***** EXERCISE DATA

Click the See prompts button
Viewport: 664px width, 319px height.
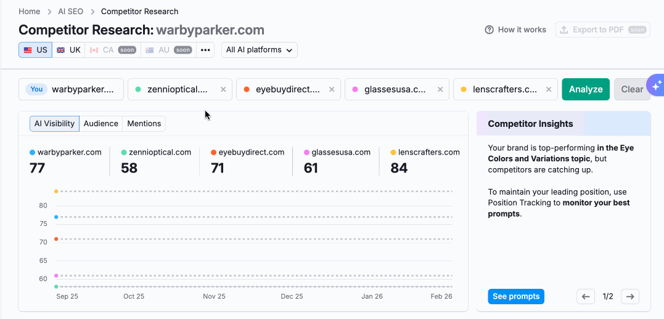pos(516,296)
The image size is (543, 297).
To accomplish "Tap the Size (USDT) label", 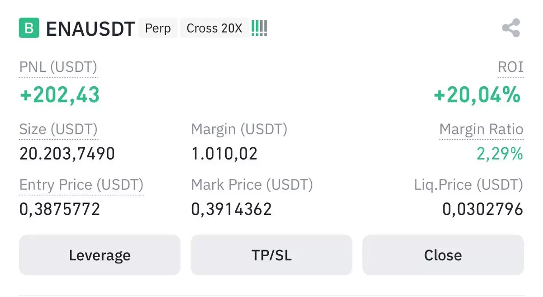I will click(58, 130).
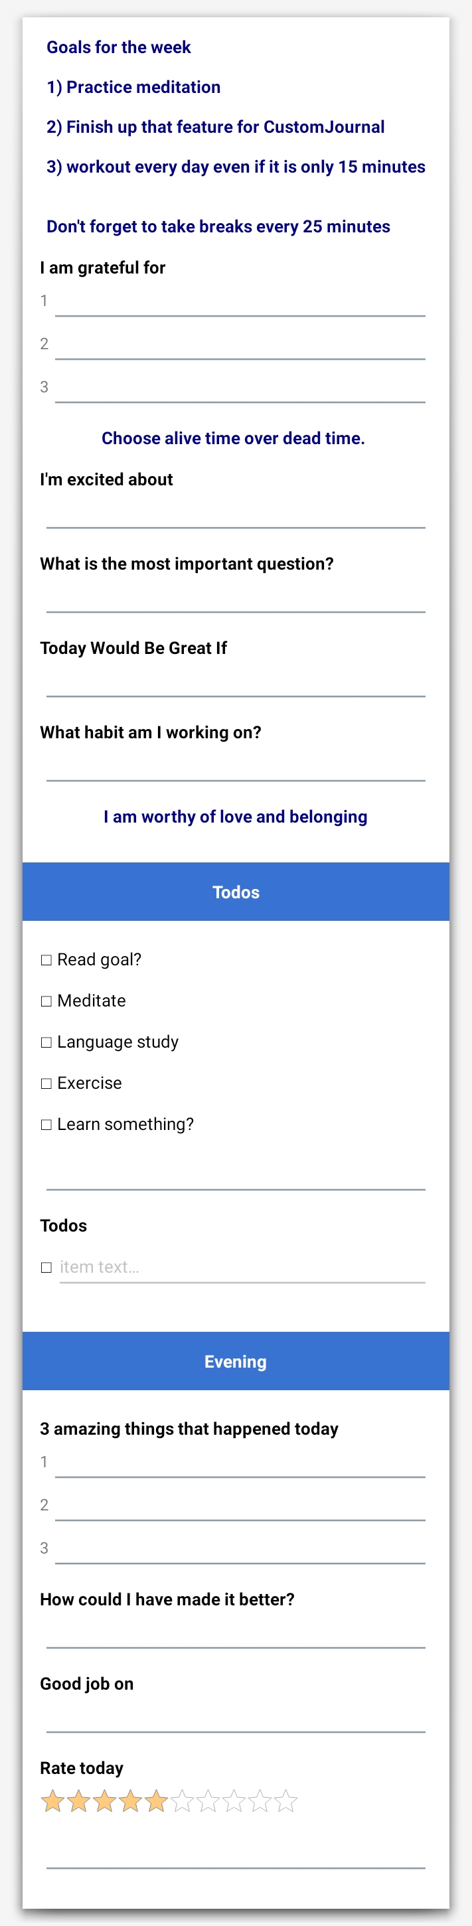The image size is (472, 1926).
Task: Check the Learn something? box
Action: (46, 1124)
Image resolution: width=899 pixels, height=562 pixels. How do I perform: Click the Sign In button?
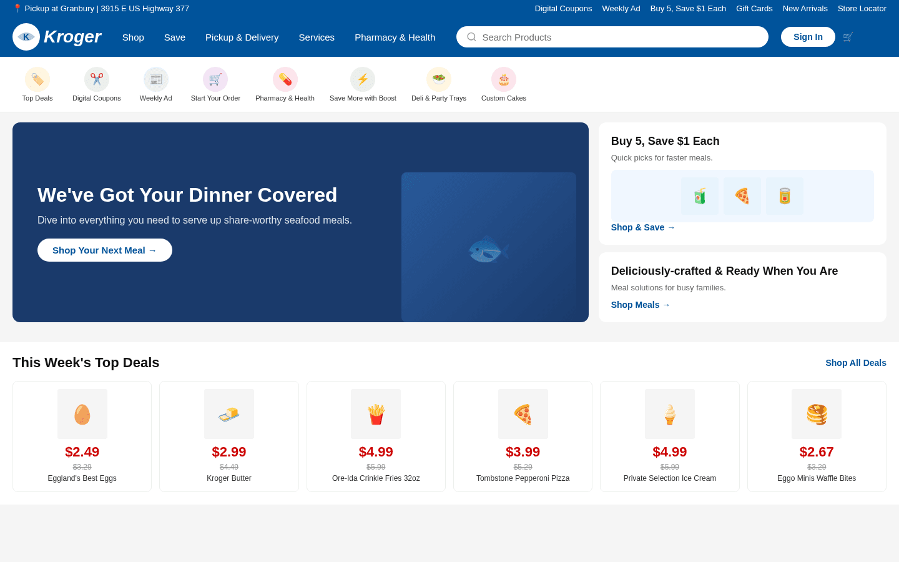click(808, 37)
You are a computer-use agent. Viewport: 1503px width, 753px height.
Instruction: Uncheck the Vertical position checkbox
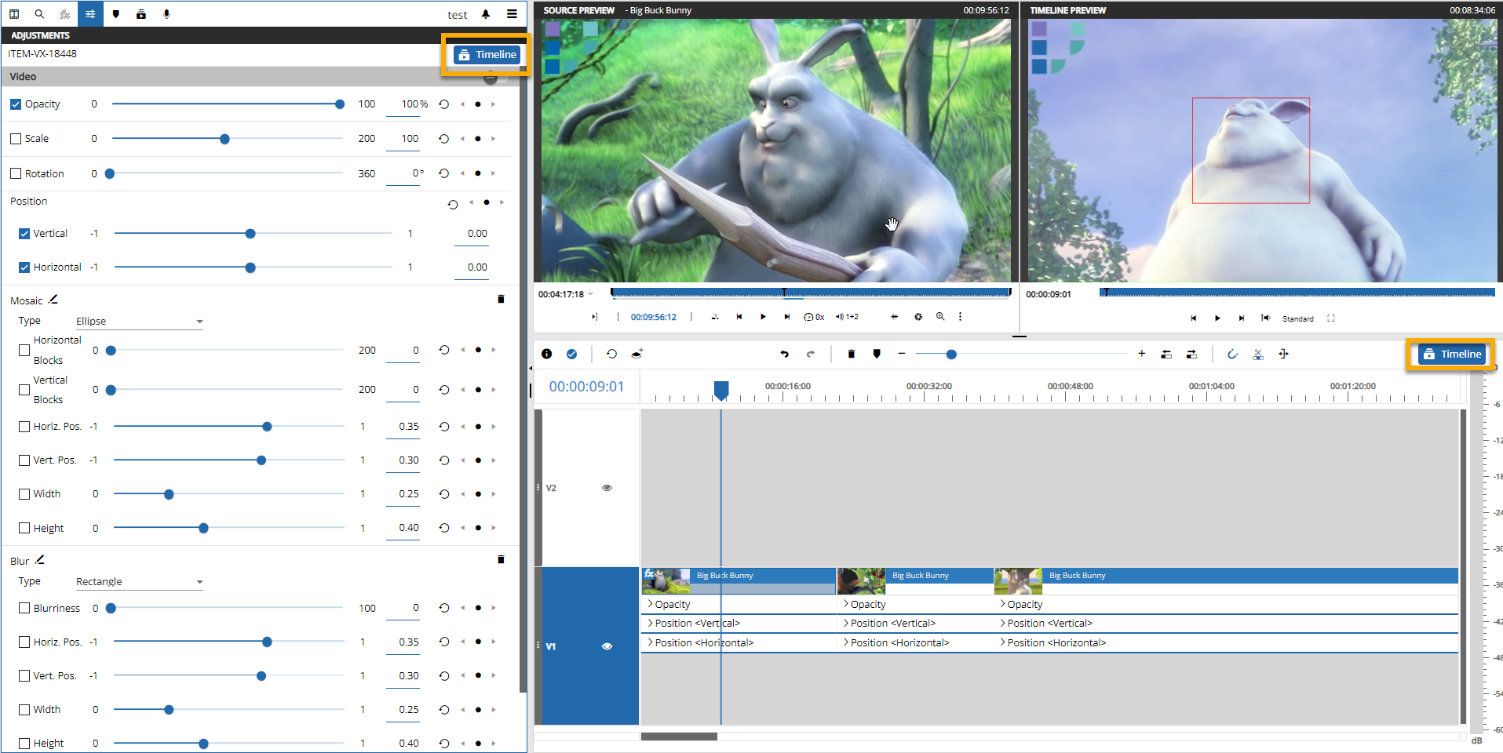point(24,234)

**********

* [TASK BRIEF]
Only the lines from the one with "Instruction: Uncheck the" through the final line of the entries above should be transcribed, exactly and without pictures.

* [RESPONSE]
Instruction: Uncheck the Vertical position checkbox
point(24,234)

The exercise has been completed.